--- SUPPLIED PASSAGE ---

Thirty radiographs were sourced and entered into ChatGPT-4.0o, consisting of: lateral knee (n=5), lateral ankle (n=5), anteroposterior pelvis (n=5), oblique hand (n=5), glenohumeral (Grashey) shoulder (n=5) and lateral elbow (n=5) projections. ChatGPT-4.0o correctly recognized all errors with justifications and offered correct improvements (i.e., exact match accuracy) for 6 projections (20%). In 8 cases (26.67%), ChatGPT-4.0o ether did not recognize any specific error(s) present or incorrectly identified an optimal image as having error(s) (i.e., scored 0). The accuracy of the model in recognizing at least 1 specific error and provided a correct improvement (i.e., a score of 3, 4, 5) was 63.33%. The most commonly occurring score was 3 (9 cases or 30%), whereby the model recognized at least 1 specific error and provided a correct improvement. The mean score was 2.9 (1.47) and the median score was 3. Considering only the mean score, the highest performing projection was the glenohumeral shoulder, whilst the worst performing projections were the lateral knee and oblique hand. A summary of the critiques for each projection type is demonstrated in Table 2 and Fig. 1.

Table 2.

Frequency of scores for each projection

Score
1 2 3 4 5 Mean±SD
Lateral knee 1 0 4 0 0 2.6
Glenohumeral shoulder (Grashey) 2 0 0 0 3 3.4
Lateral elbow 2 0 2 0 1 2.6
Lateral ankle 1 1 1 1 1 3
Oblique hand 2 0 2 0 1 2.6
Anteroposterior pelvis 0 2 0 3 0 3.2
Total 8 (26.67) 3 (10.00) 9 (30.00) 4 (13.33) 6 (20.00) 2.9±1.47

Values are presented as number, number (%), or mean±SD.

SD, standard deviation.

Discussion

Key results

This preliminary investigation explored the performance of ChatGPT-4.0o in evaluating the quality of radiographs, focusing specifically on radiographic positioning. This is the first study to use any iteration of ChatGPT for this task. With consideration of the criticality for radiographers to comprehensively evaluate a radiographer with total accuracy, ChatGPT-4.0o demonstrated low accuracy. However, the model demonstrated greater accuracy in identifying at least 1 error and suggesting an associated improvement, with most projections resulting in partially correct solutions by the model.

---

ASSIGNED TASK 1: In the radiograph evaluation passage, which score occurred most often?
ASSIGNED TASK 2: List every radiographic projection type that the radiograph evaluation passage says was entered into ChatGPT-4.0o.
ASSIGNED TASK 3: Reproduce everything in the radiograph evaluation passage from "This preliminary investigation" down to "by the model.".
The lines are not needed for this work.

--- MATERIAL PROVIDED ---

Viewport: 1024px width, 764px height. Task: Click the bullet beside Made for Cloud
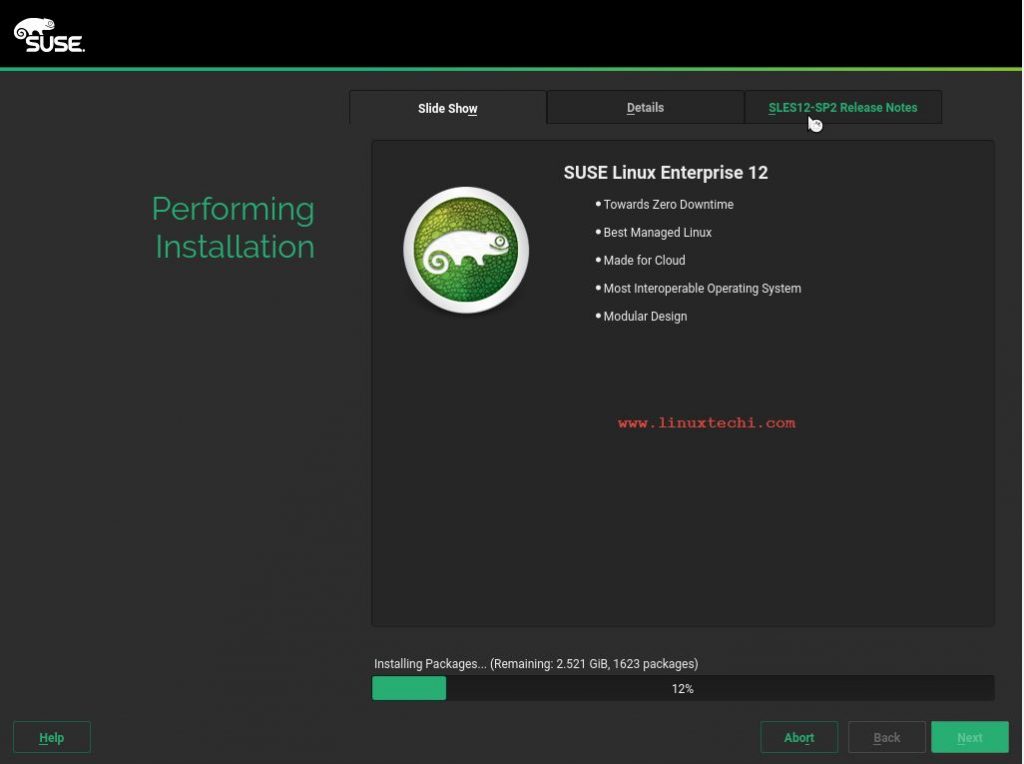597,260
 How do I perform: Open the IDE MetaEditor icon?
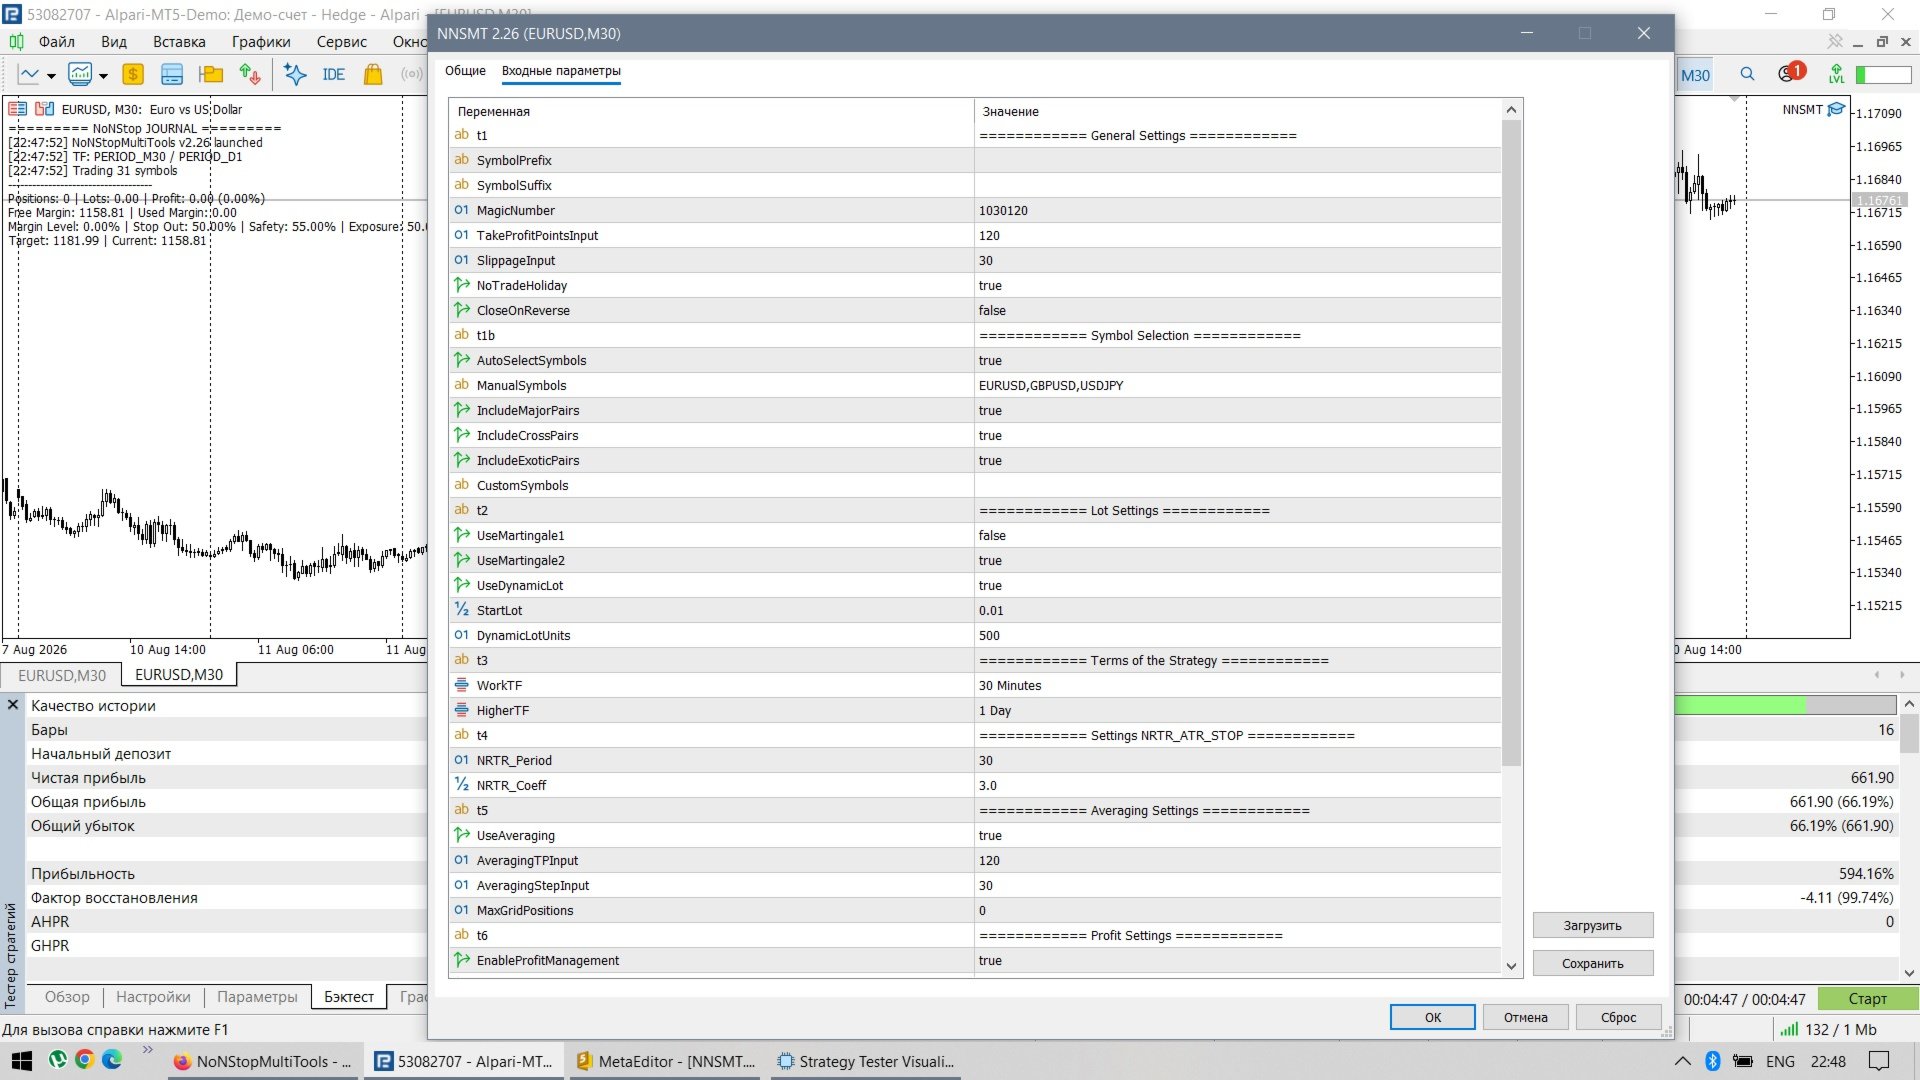[x=333, y=75]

---

TASK OUTPUT 1: A score of 3, which occurred in 9 cases (30%).

TASK OUTPUT 2:
- Lateral knee
- Lateral ankle
- Anteroposterior pelvis
- Oblique hand
- Glenohumeral (Grashey) shoulder
- Lateral elbow

TASK OUTPUT 3:
This preliminary investigation explored the performance of ChatGPT-4.0o in evaluating the quality of radiographs, focusing specifically on radiographic positioning. This is the first study to use any iteration of ChatGPT for this task. With consideration of the criticality for radiographers to comprehensively evaluate a radiographer with total accuracy, ChatGPT-4.0o demonstrated low accuracy. However, the model demonstrated greater accuracy in identifying at least 1 error and suggesting an associated improvement, with most projections resulting in partially correct solutions by the model.